While British Prime Minister Tony Blair is under criminal suspicion in the "honours-for-cash" scandal that has rocked his Labour government, we have been told that there is an even more explosive scandal that Blair, up to now, has managed to hide behind the draconian British policy of issuing "D-Notices," government orders that prohibit the British media from reporting on certain "national security" cases.

In 1999, an international investigation of child pornographers and paedophiles run by Britain's National Criminal Intelligence Service, code named Operation Ore, resulted in 7,250 suspects being identified in the United Kingdom alone. Some 1850 people were criminally charged in the case and there were 1451 convictions. Almost 500 people were interviewed "under caution" by police, meaning they were suspects. Some 900 individuals remain under investigation.

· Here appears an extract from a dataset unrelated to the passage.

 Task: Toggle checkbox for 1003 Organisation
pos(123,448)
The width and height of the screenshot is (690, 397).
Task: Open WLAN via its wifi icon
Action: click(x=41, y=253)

In early 2003, British police began to close in on some top suspects in the Operation Ore investigation, including senior members of Blair's government.

However, Blair issued a D-Notice, resulting in a gag order on the press from publishing any details of the investigation. Blair cited the impending war in Iraq as a reason for the D-Notice. Police also discovered links between British Labour government paedophile suspects and the trafficking of children for purposes of prostitution from Belgium and Portugal (including young boys from the Casa Pia orphanage in Portugal).

http://tpuc.org/node/34



Makes the Labour 25 look like small beer, doesn't it?